■ DATA FOR THE TASK
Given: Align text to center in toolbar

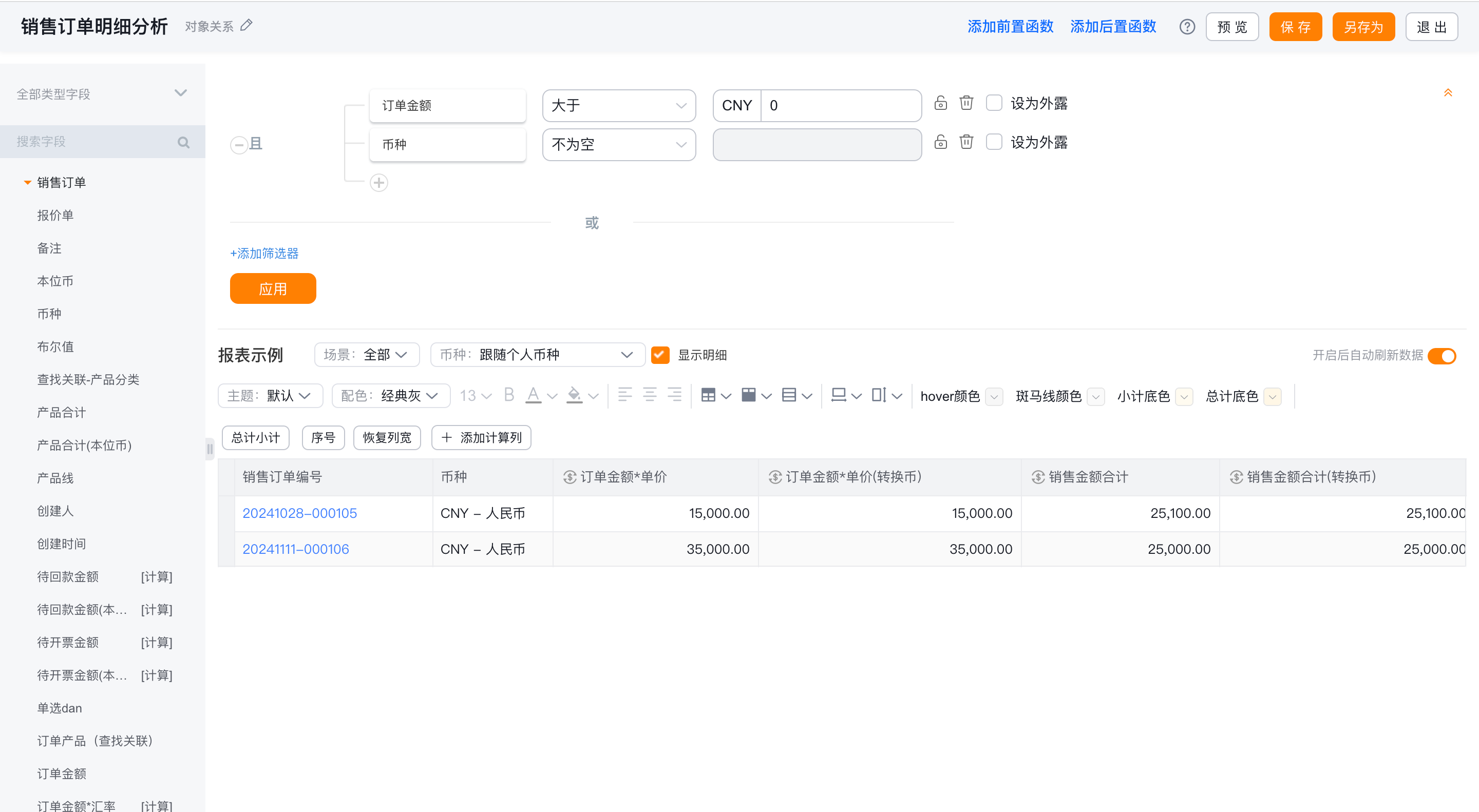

---

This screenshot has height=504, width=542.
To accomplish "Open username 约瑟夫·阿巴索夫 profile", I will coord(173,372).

==

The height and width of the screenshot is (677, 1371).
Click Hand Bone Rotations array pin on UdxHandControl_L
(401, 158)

■ EXERCISE OBJECTIVE
Can you retype the lines from the one containing "This screenshot has height=504, width=542." up to and including the one containing "I will coord(173,372).", character for character?

■ RESULT OF THE EXERCISE
This screenshot has height=504, width=542.
To accomplish "Open username 约瑟夫·阿巴索夫 profile", I will coord(173,372).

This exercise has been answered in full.